## WHAT YOU WILL DO
Print the line that contains "Tamam (833, 1543)" and every line after it through the last line of the records below, exactly as written and nothing else.
== DATA LISTING ==
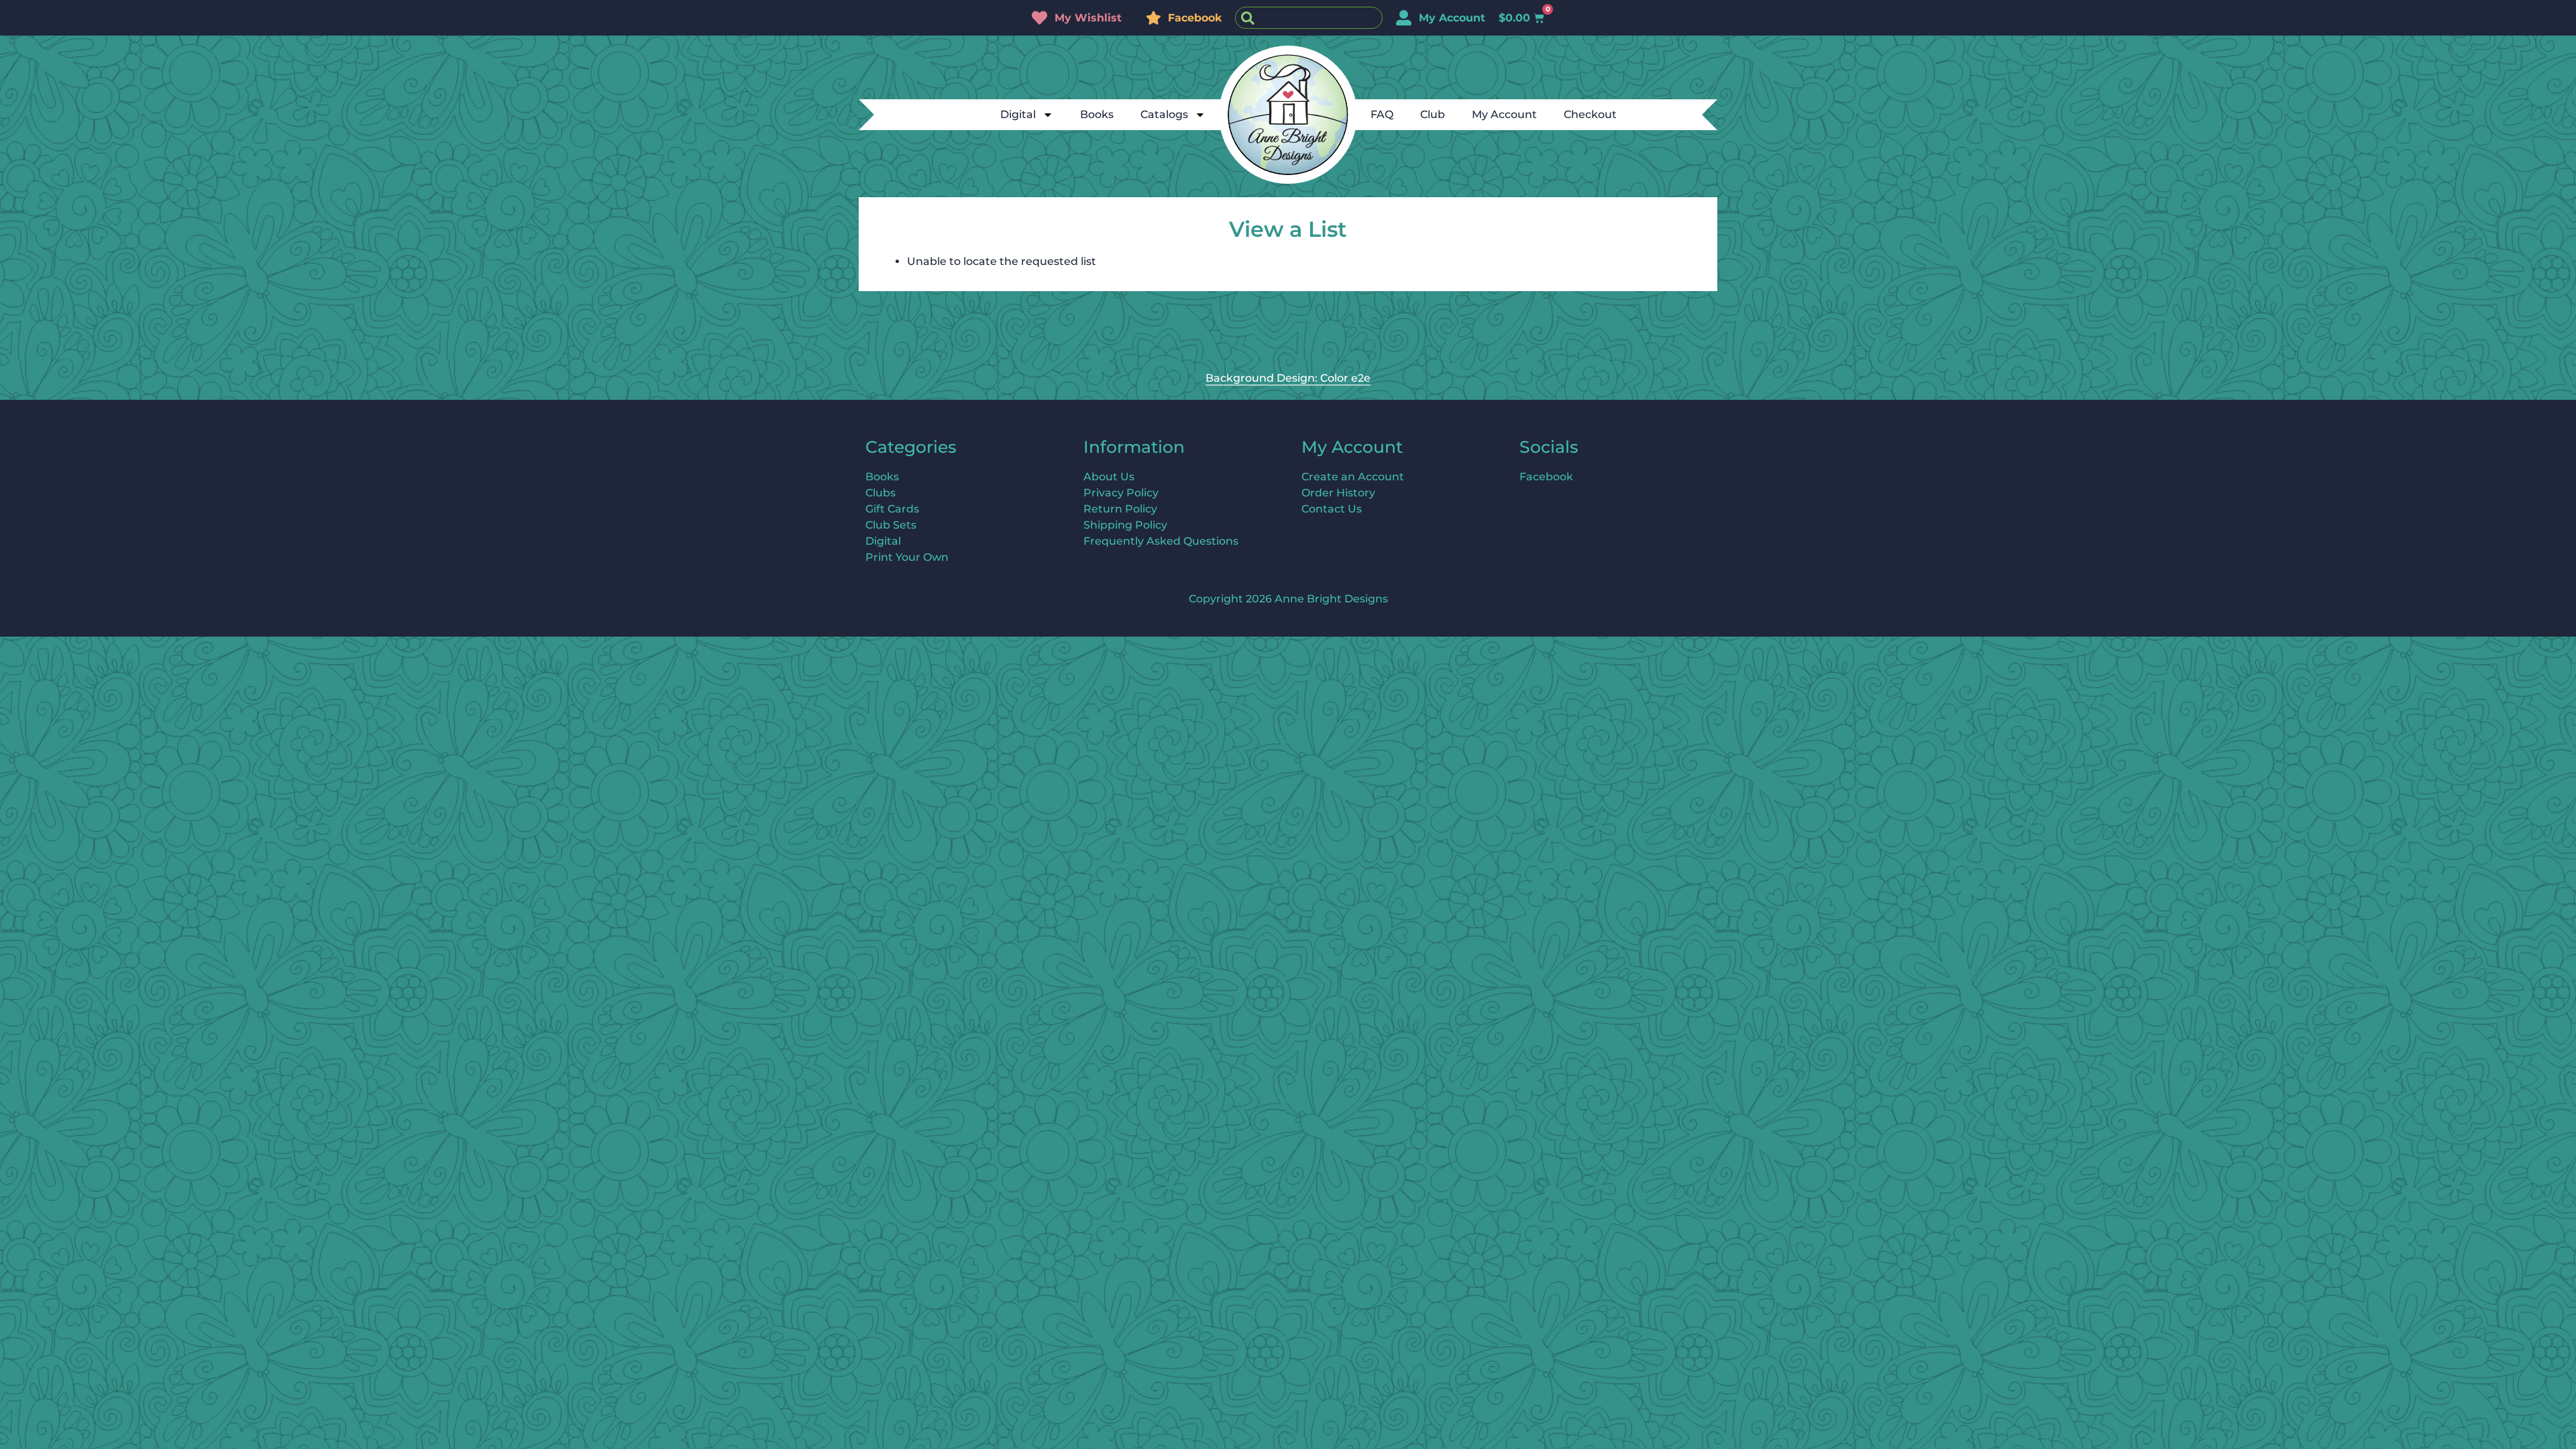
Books (1097, 114)
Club (1432, 114)
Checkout (1590, 114)
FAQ (1382, 114)
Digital (1018, 114)
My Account (1504, 114)
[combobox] (1309, 18)
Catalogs (1164, 114)
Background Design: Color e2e (1288, 378)
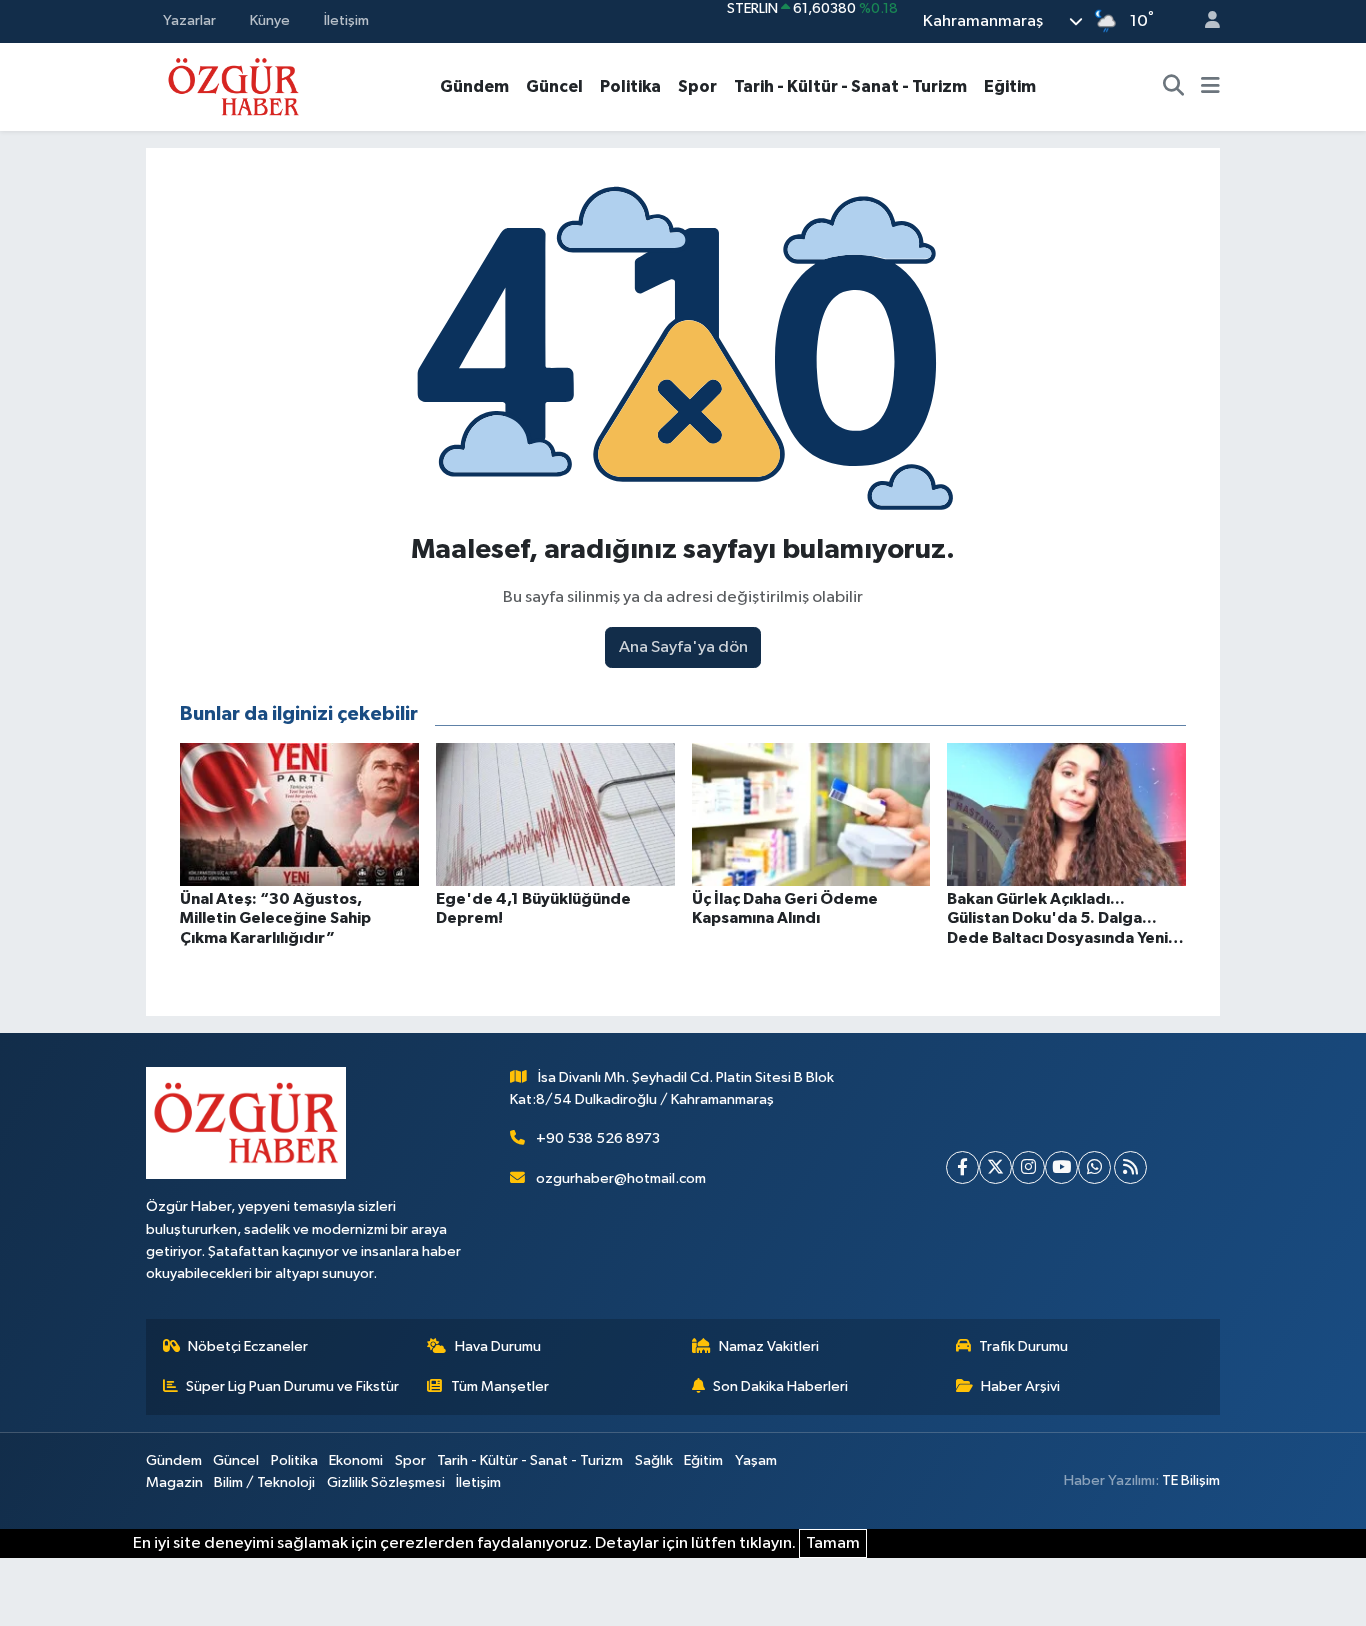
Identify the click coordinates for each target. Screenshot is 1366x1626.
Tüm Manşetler (500, 1386)
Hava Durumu (498, 1346)
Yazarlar (189, 20)
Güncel (554, 86)
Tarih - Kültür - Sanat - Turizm (850, 86)
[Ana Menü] (1210, 87)
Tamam (833, 1543)
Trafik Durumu (1023, 1346)
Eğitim (1010, 86)
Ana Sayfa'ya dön (683, 647)
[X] (995, 1167)
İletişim (346, 20)
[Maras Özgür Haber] (233, 85)
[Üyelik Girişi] (1204, 21)
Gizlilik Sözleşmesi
===
## SOLUTION
Tamam (833, 1543)
Trafik Durumu (1023, 1346)
Eğitim (1010, 86)
Ana Sayfa'ya dön (683, 647)
[X] (995, 1167)
İletişim (346, 20)
[Maras Özgür Haber] (233, 85)
[Üyelik Girişi] (1204, 21)
Gizlilik Sözleşmesi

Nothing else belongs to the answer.